Celltick has raised $45 million from investors since it was founded in 2000 and has accumulated $300 million in revenue. The company stresses that it has been making a profit since 2009, excluding one-time accounting deductions.
At the same time, Celltick had only $2.8 million in cash as of the end of 2017 and reported a $1.2 shareholder’s equity deficit and a $4.5 million net debt. The company’s management said that its current gross debt was $9 million.
LiveScreen generates $1 billion in revenue for operators
Celltick has two lines of products. The older is LiveScreen mobile telephony services and the newer is its Start application. LiveScreen is a platform for delivering time-based messages and providing a place for large communities. The platform is installed at dozens of mobile operators around the world and Celltick says that it has 107 million users on a monthly basis.
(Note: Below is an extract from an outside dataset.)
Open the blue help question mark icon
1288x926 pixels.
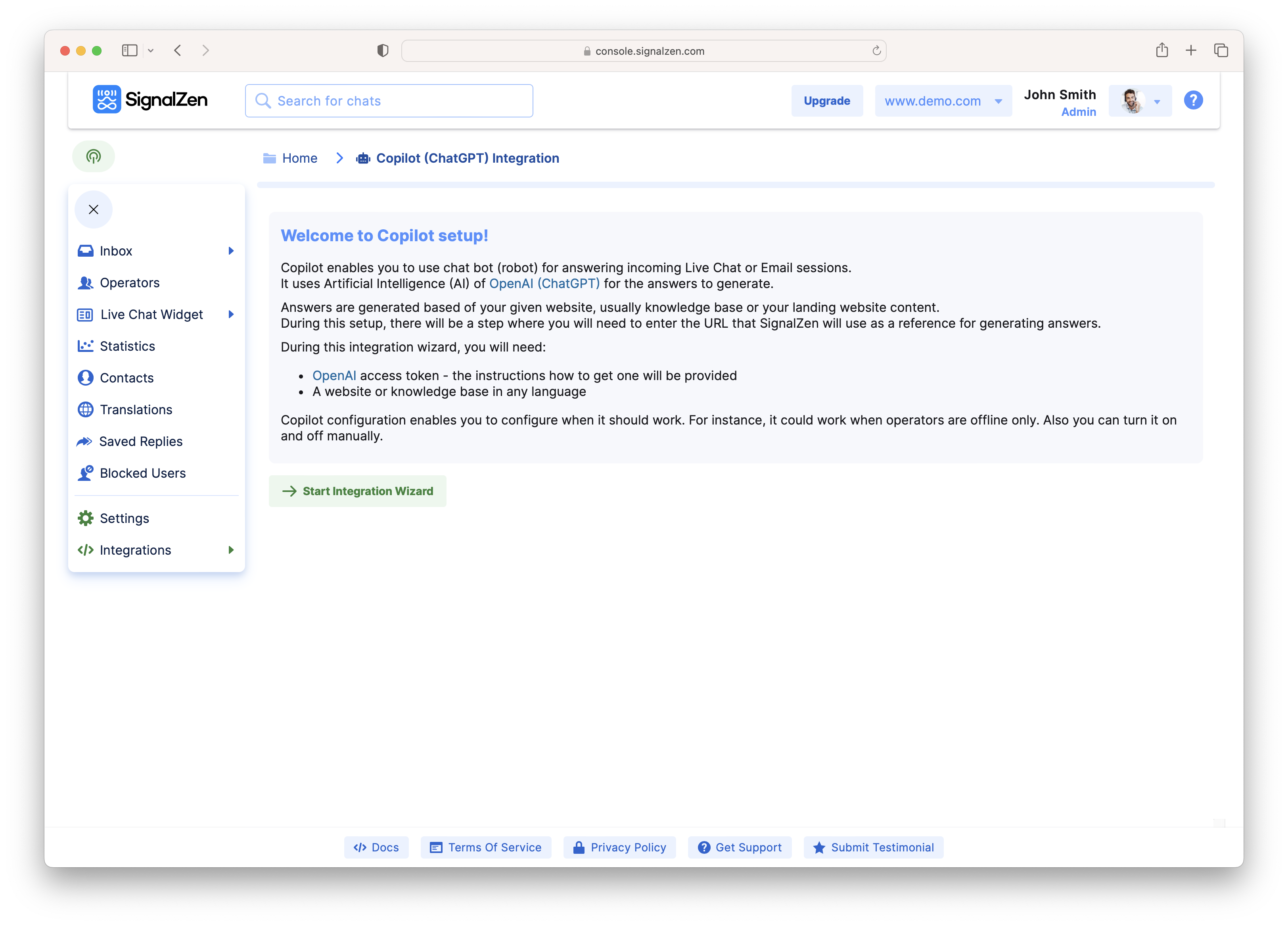click(x=1193, y=100)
Celltick notes with satisfaction that since it was launched in 2000, the platform has generated over $1 billion for mobile operators, from which the company has obtained over $300 million in revenue. Since 2009, the system has also served as an emergency alert platform for governments and local authorities around the world.
In 2017, LiveScreen generated $22 million in revenue, 4.4% less than in 2016. At the same time, operating profit in this sector declined 31% to $5.5 million.
A second product, Start, was launched in 2013. The product serves as a starting screen for Android devices. The company says that Start averages 20 million monthly users and 11.5 million daily users.
Close cooperation in Mexico
As of the end of 2017, the application had been installed in 83 million smartphones, with an average maintenance rate of 32% after 30 days and 21% after 90 days. The major advantage of the application is that in many countries, it reaches the end consumer as a built-in product (which can be removed), not an application that has to be downloaded from a Google Play store.
As of the end of 2017, more than a third of the installations were in Mexico, where Celltick operates in close cooperation with mobile telephony giant America Mobile. In the revenue model for Start, the company records all of the revenue from the product, but immediately passes on at least 60% of it to the distribution partners (50%) and the content partners (10-15%). The company in effect reports its gross revenue from this product, while its real (net) revenue is what the company calls its gross profit, which is only 40% of its gross revenue.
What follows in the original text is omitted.